→ **Provided passage**:
——

It’s no surprise to rational Californians that speeding, and especially street racing, are dangerous practices that threaten the lives of innocent Californians every day. The act of racing itself takes drivers’ attention away from the road and multiplies the danger to both participants and bystanders as a result. The legislature and municipalities across the state have enacted statutes that criminalize exhibitional street racing at a level above and beyond the traffic violations that are committed during a race. Although these laws have been designed to discourage street racing on California roads, they will never be completely successful. A local news report discusses a recent crash that was caused by street racing and left two people dead.
According to the facts discussed in the news report, a group of drivers were in south LA late last month cruising the streets and occasionally racing. During a short race, one of the drivers struck another on the side and sent the second vehicle off the road and into a pole. When authorities arrived on the scene, both occupants of the crashed vehicle were pronounced dead. The driver of the other vehicle did not stop at the scene of the crash and the article does not mention if they have been identified or apprehended.

——

→ **Data shown**:
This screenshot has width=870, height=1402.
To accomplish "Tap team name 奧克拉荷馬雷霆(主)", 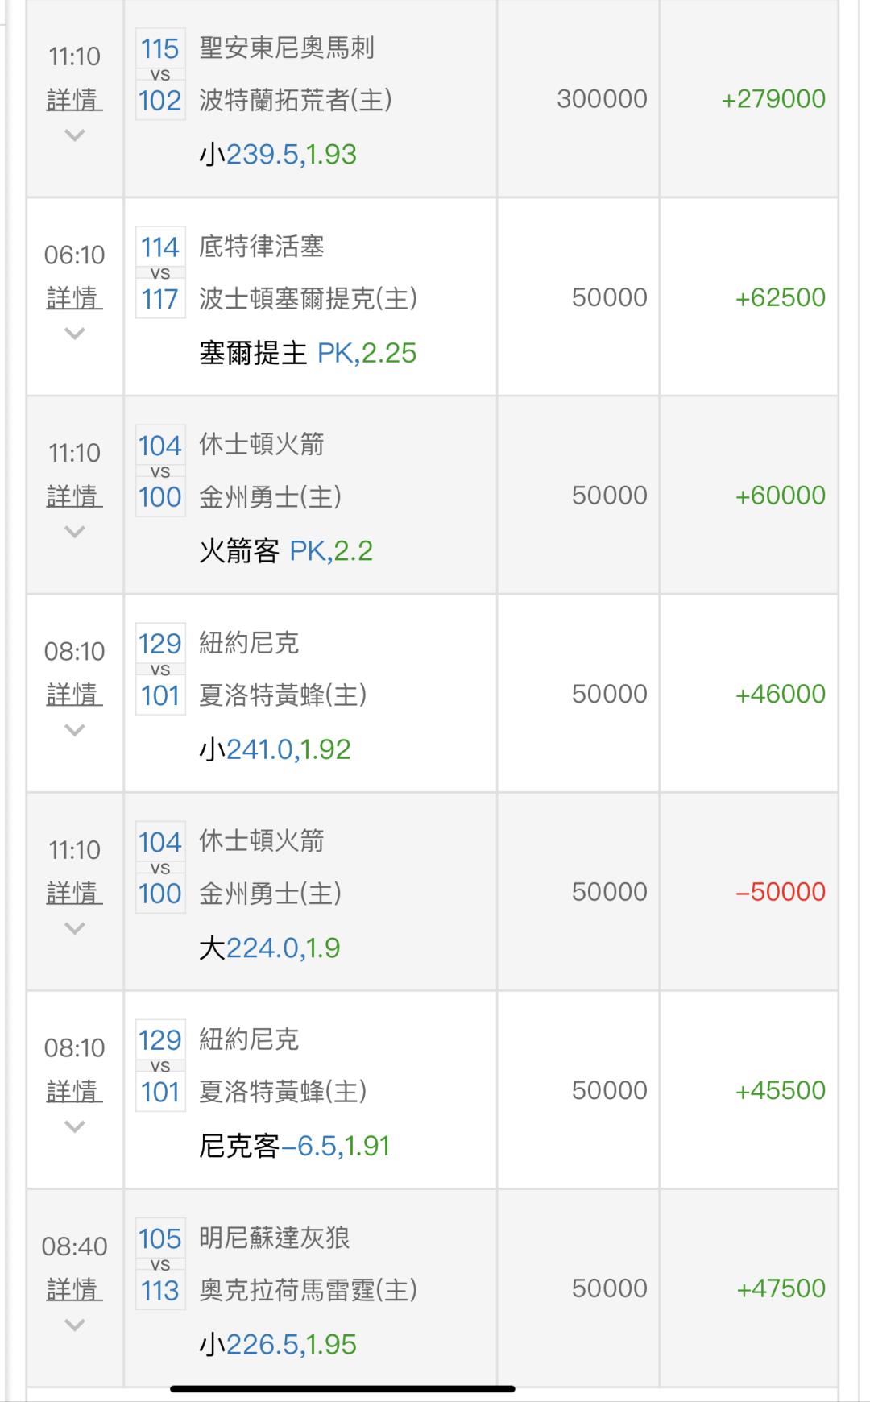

——

→ **Written tasks**:
1: In the street racing passage, what did the second vehicle crash into after it was struck?
2: Copy from the street racing passage word for word, starting at the words "It’s no surprise" and ending after "two people dead.".
The material comes from a different source than the street racing passage.

→ **Responses for each task**:
1: A pole.

2:
It’s no surprise to rational Californians that speeding, and especially street racing, are dangerous practices that threaten the lives of innocent Californians every day. The act of racing itself takes drivers’ attention away from the road and multiplies the danger to both participants and bystanders as a result. The legislature and municipalities across the state have enacted statutes that criminalize exhibitional street racing at a level above and beyond the traffic violations that are committed during a race. Although these laws have been designed to discourage street racing on California roads, they will never be completely successful. A local news report discusses a recent crash that was caused by street racing and left two people dead.